The fins of a fish are often strengthened by embedded rays, and therefore
possess anisotropic flexibility. Tendons and muscles attached to these rays
allow the fish to actively control the motion and deformation of its fins. This
design greatly enhances the efficiency of fish locomotion. We
concentrate on numerical characterization of the structure versus function of
these bio-structures. The eventual application will be bio-inspired propulsion
systems.
Since there is more wind over seas than on land, water based wind turbines
potentially could offer a large source of renewable energy. Present day water
based turbines have only been designed for water depths less than 30 meters using
boring techniques. We research the possibility of creating a floating
water based wind turbine that could extend the reach of the wind power field to
deeper seas. The plan we analyze consists of a floating turbine with cable supports.
Red blood cells (RBC) carry oxygen to the entire human body. The ability to do this requires
extreme flexibility to squeeze through small capillaries. The blood cell does this through
its very unique biconcave shape. We create a three level model of the
RBC membrane in order to study how this important cell's structural properties enable
it's high functionality. We also looking into the possibility of applying these
discoveries into helping diseases such as Spherocytosis.
Traditional energy harvesting methods use turbine-based devices with rotating blades.
These designs may lead to structural weakness and environmental concerns. We analyze the
harvesting capabilities of a flapping foil flow energy harvester. First we analyze the
possibility/efficiency of creating a mode-activated system which generates energy from modal
fluctuations of the water flow. Then building off that we analyze the possibility of a
completely passive system which uses random flows to generate energy.

·····

ACTIVITY 1. In the research overview, what water depths have present-day water-based wind turbines been designed for?
ACTIVITY 2. Reproduce the passage of the research overview between "Traditional energy harvesting" and "to generate energy.", inclusive.
Rely only on the research overview to answer.

RAW DATA.
·····

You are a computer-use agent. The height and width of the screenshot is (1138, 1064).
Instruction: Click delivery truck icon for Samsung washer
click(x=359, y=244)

·····

TASK SOLUTION 1. Water depths of less than 30 meters.

TASK SOLUTION 2.
Traditional energy harvesting methods use turbine-based devices with rotating blades.
These designs may lead to structural weakness and environmental concerns. We analyze the
harvesting capabilities of a flapping foil flow energy harvester. First we analyze the
possibility/efficiency of creating a mode-activated system which generates energy from modal
fluctuations of the water flow. Then building off that we analyze the possibility of a
completely passive system which uses random flows to generate energy.